I'd like to see an end to bollocks like that (and we've had several over the last few years) ever being considered a pen. When did we get to that point? It's a contact sport. If a defender beat an attacker (sliding in) to the ball, booting it out for a corner and then falling over his already outstretched leg, it wouldn't be a foul. Everyone would be congratulating the defender on a good tackle. Why does beating the keeper to the ball and deliberately falling over him make for a better sport? Again, this is the product of two decades of television fitba and its horseshite replays, and the lack of context it brings. The ref, who had a good game, was up with the play can see what happened and the context in which it happened in real time - which was a player blasting the ball away whilst falling over with the sole intention of winning a penalty. Telling them to get up and get on with it is exactly the right call. Similarly the Miovski one. A guy through on goal who only had one thing on his mind and that was to wait for a touch and try and win a penalty.
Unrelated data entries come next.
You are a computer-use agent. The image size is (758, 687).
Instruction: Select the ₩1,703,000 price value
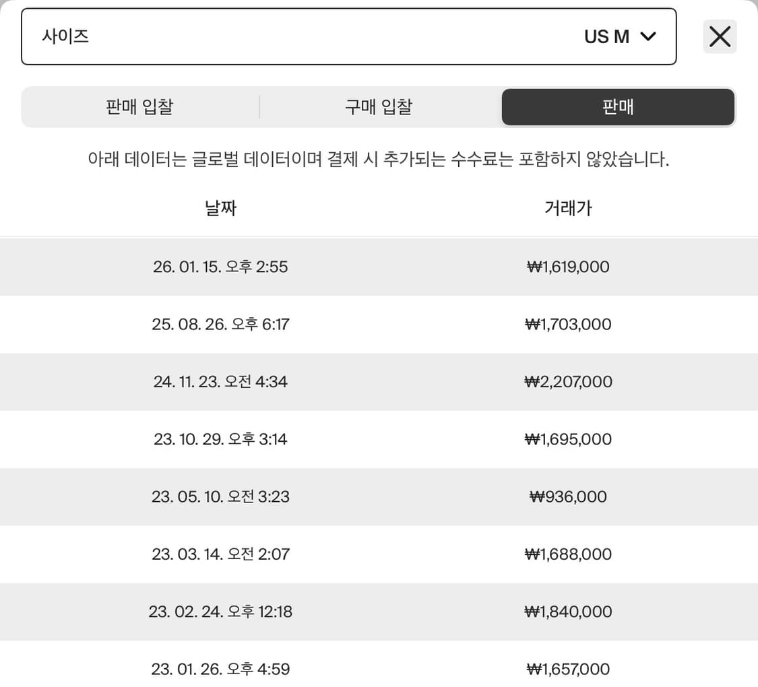pos(568,325)
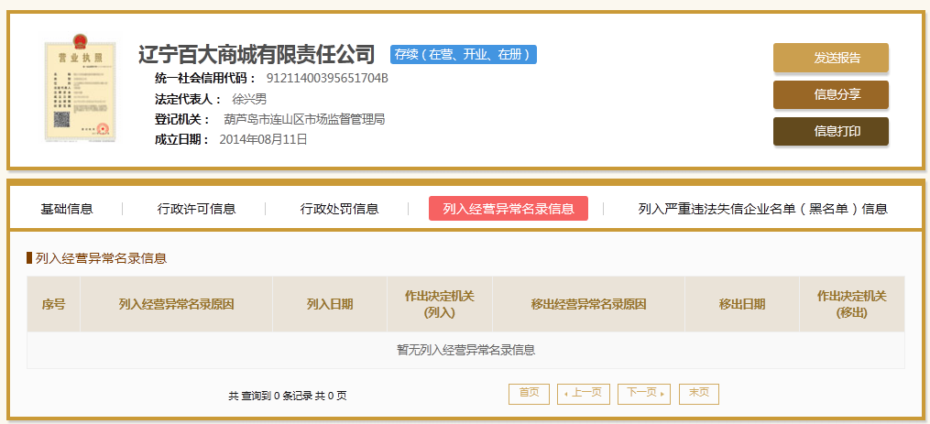Image resolution: width=930 pixels, height=424 pixels.
Task: Print the page with 信息打印
Action: pyautogui.click(x=830, y=131)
Everyone in the stadium, even the most partisan of Dons fans, could see that is what he decided and tried to do and the ref saw it too - in real time, and in context of the unfolding situation. Nobody needs VAR, or endless replays to "see if there was a touch" or any other bullshit. It's a fucking contact sport Miovski, you need to be finishing those chances. With VAR (and it was going this way long before) we risk rewarding this type of behaviour and encouraging more of it. It used to be called out as diving and unsporting, but we've moved to a position where we're now saying "well everyone else does it". Exactly the type of thinking that has brought us VAR. Thankfully VAR did exactly the right thing in both instances. They knew that the referee hadn't missed something in both instances, he saw exactly what happened, and they judged that his viewing of the situation in context wasn't clearly and obviously wrong.
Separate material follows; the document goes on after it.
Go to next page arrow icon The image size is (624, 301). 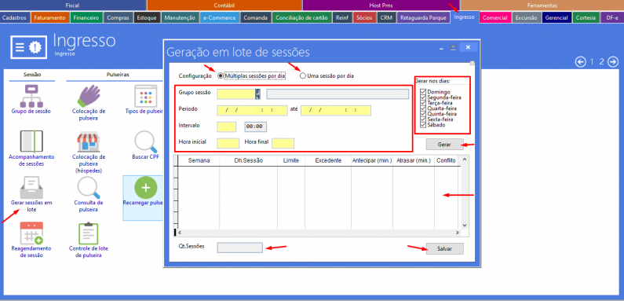613,62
Of course clear and obvious has no definition as OD points out. It simply moves the point of controversy onto what constitutes clear and obvious.
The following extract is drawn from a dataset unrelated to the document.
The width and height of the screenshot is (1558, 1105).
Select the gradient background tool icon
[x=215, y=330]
I should add, that I know I don't speak for most people on this subject, and I'm not remotely interested in what people think should be a penalty because "that's the way things are these days" and "everyone does it". I'm interested from the perspective of what makes a sport a sport, and what is just. I also know that people buying fouls and penalties is part of the game, and I'm not stupid enough to think it will change, but I think that every football fan should have an interest in seeing unsporting behaviour removed from the game and find it weird that partisanship makes us claim for something where we know a player has deliberately manufactured the incident. The more of these incidents that go against the supposed victim the better in my opinion.